L’idea centrale di questo progetto di riforma della Costituzione è non soltanto finalizzata ad irrobustire l’esecutivo rispetto al legislativo ma anche di trasformare in modo radicale il ruolo ed il peso del Presidente della Repubblica, attraverso il rafforzamento dei suoi poteri in caso di gravi situazioni, che minacciano il Paese (il famoso art. 16) e il suo diritto di nomina del Capo del Governo.
L’altro elemento col quale il Generale ha rivoluzionato l’assetto istituzionale francese è quello del referendum, strumento fondamentale per chi abbia a cuore l’affermazione del principio di democrazia diretta in alternativa a quella derivante dalla rappresentanza parlamentare.
L’unico modo, secondo De Gaulle, per restituire lo scettro al popolo sovrano, spodestato del suo trono dall’ampliamento a dismisura dei poteri del Parlamento fino a renderlo prigioniero, era quello di consultarlo direttamente attraverso l’istituto del referendum.
Il pacifico terremoto istituzionale si concluse così con la riforma per l’elezione diretta del Presidente della Repubblica con suffragio universale del 1962, con la quale si trasformano i poteri del Capo dello Stato, vero elemento di novità rispetto alla tradizione costituzionale precedente.
Il Presidente della Repubblica, infatti, fino alla IV Repubblica era stato titolare di un potere formale, simbolico-decorativo, un "monarca" che regna ma non governa, cui era demandata la funzione di ratificare ciò che il governo avesse deciso.
Così, invece, diviene titolare di un potere più ampio, concreto che gli proviene da una base di legittimazione appunto universale e che lo pone su di un livello più alto sia rispetto al Parlamento che al Governo.
Il grande ingegno della strategia gollista sta proprio qui: l’aver dato vita ad un’idea diversa di democrazia, ad una forma costituzionale che fosse in grado di contemperare due principi storicamente contrapposti, quello di un potere forte e concentrato nella mani del Capo dello Stato e quello delle regole e procedure tipiche della democrazia parlamentare come metodo indiscusso di governo.
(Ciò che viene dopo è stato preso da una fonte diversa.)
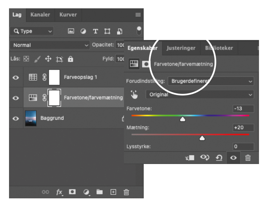Click the new group folder icon

99,192
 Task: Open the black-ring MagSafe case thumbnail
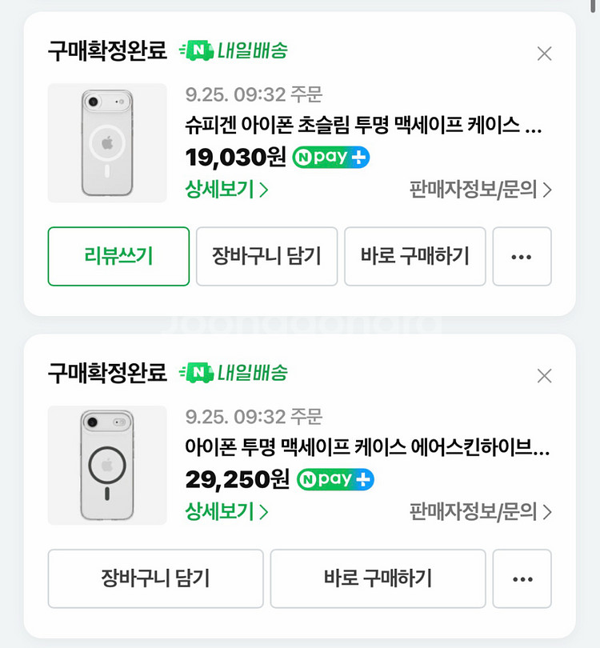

Queste riforme non sono altro che le risposte ad una preoccupazione di De Gaulle, comunque già prima dell’attentato. Egli, infatti, pensando alla sua successione, rendeva duraturo quel che era stato il prodotto di circostanze straordinarie, oggettivava cioè il suo carisma attraverso una serie di regole e procedure che lo sottraevano alla condizione di eccezionalità.
Il pericolo era che passata la "meteora" De Gaulle, il sistema francese potesse tornare sui binari più consolidati del vecchio parlamentarismo.
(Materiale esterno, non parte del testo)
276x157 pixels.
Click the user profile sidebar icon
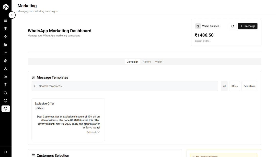point(6,69)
L’unico modo per eternizzare un potere così forte è, dunque, quello di istituzionalizzarlo, affidandolo al dominio popolare attraverso lo strumento del suffragio universale.
L’originalità di De Gaulle stava anche in questo, nell’avere permesso che il gollismo e l’impronta da esso impressa alle istituzioni gli sopravvivessero, sottraendole alla caducità e all’instabilità di una situazione momentaneamente straordinaria.
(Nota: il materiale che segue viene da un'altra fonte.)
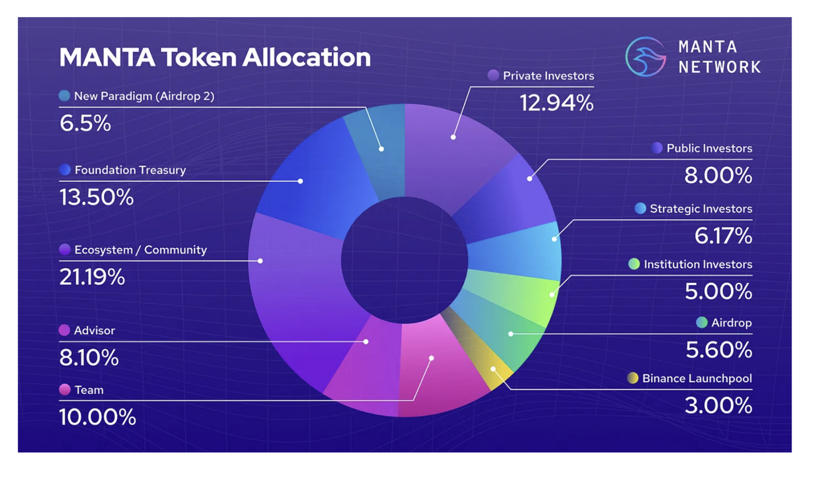Viewport: 814px width, 483px height.
Task: Click the MANTA Token Allocation title
Action: [x=215, y=57]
Si era realizzato, insomma, quel processo che Weber definisce "trasformazione del carisma in pratica quotidiana", cioè una serie di modalità attraverso le quali si rende ordinario, quotidiano e non eccezionale il carisma stesso.
In conclusione, possiamo dire che il fenomeno Berlusconi, che si dice uscito da un’aggressione giustizialista e tende ad una stabilizzazione di governo di tipo personale, rappresenta sicuramente un caso di potere personalizzato che, indipendentemente dagli elementi che l’hanno portato al successo, assume grande rilevanza nella storia dei sistemi politici occidentali, paragonabile ad altre satrapie del Novecento che hanno condizionato il corso della storia, quali Roosevelt, Mussolini e De Gaulle!
Ma gli strumenti di cui dispone gli consentiranno di affrontare il difficile compito che lo attende?